§ **What is being asked**: State how many months, according to the text about naming pigs, the pigs had been looked after before they went off to the abattoir.

§ **Provided text**:
========================

Wednesday 22 May 2013

Bring Me The Head Of Runty Garcia


Sweet in the sty and even sweeter in the freezer

This week I have discovered some deeply disturbing details about the minds of the inhabitants of the islands commonly known as New Zealand.  The Government of NZ have, over the last few weeks, updated the list of names they deem unacceptable to name babies in their country.  As of this week the names Prince, Queen Victoria and (god forbid) 4Real are all off limits along with a further 74 names.  At present though you can call your New Zealand baby either Adolf Hitler, Mr Mucky Flap Flap or Fanny Pong, although I suspect the authorities would take a very dim view of the last one. 

I was musing on the subject of names this week because the pigs that we have been looking after for the last eight months went off on their holidays to the mystical island of abattoir.  They are currently residing in the freezers of a dozen unnamed families in the Aylesbury Vale area awaiting roasting, mincing, frying and BBQing.  Now, one of the golden rules of keeping animals for meat is that you do NOT, under any circumstances, despite how funny it may seem, name them.  We made a big mistake a few years ago with a sheep called Minty.  Anyone who has seen the episode of The Simpsons where Homer raises Pinchy (a lobster) and then cries through every delicious mouthful will know what I’m talking about.

So this year, no names no attachments.  This time it was going to be ruthless, professional and clean.  However, despite out best efforts one of the ten pigs managed to worm its way into our affections.  It was a runt, much smaller than the rest but with the kind of kick-ass, go-getting attitude you’d expect from a Jackie Chan hero.  This runty porker would muscle its way around the sty like it owned the joint (Mmmmmmmm pig joint).  It was top pig and made sure the rest of the herd knew about it.  So, naturally the runt became the most talked about pig, the one we would give a few extra scraps to, the porker who got the most pats and scratches.  Unnamed but very much loved.  My wife, in particular, became very attached to Runty and would often pepper our evening conversations with tales of their exploits.

========================

§ **Stored data**:
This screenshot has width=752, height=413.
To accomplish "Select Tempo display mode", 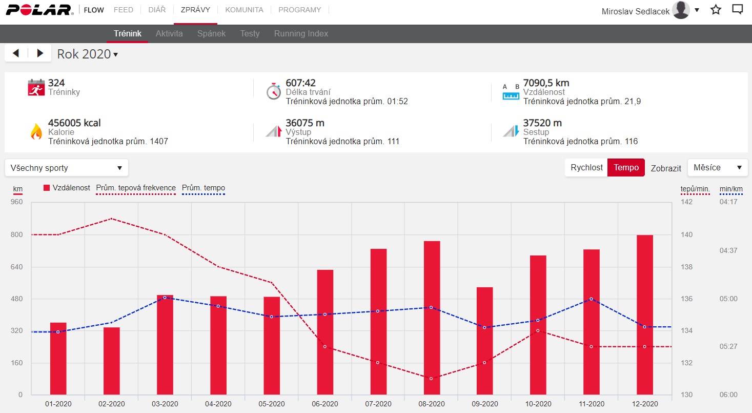I will coord(626,168).
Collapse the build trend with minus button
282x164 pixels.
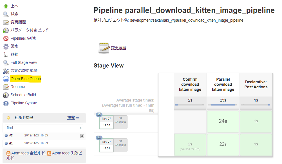pos(78,118)
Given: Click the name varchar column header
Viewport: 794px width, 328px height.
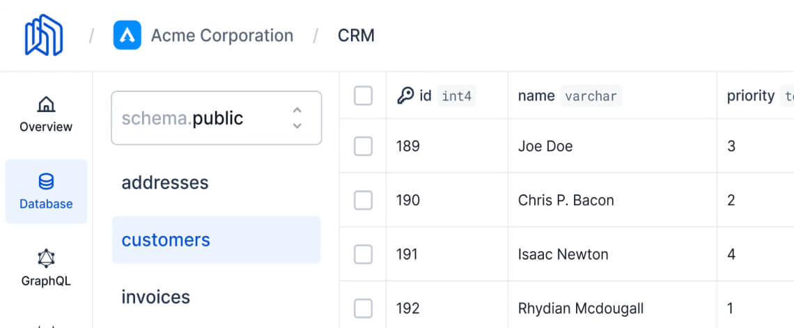Looking at the screenshot, I should (x=569, y=95).
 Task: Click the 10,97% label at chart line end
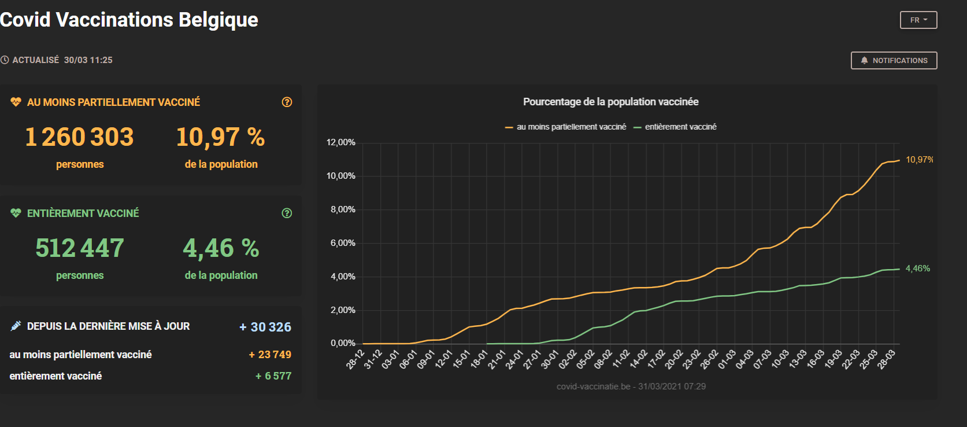point(919,160)
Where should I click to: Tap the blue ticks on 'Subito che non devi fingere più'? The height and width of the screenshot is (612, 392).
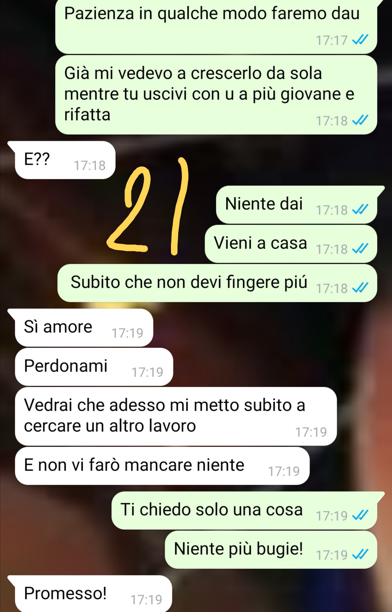click(360, 288)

========================

§ **Answer**: Eight months.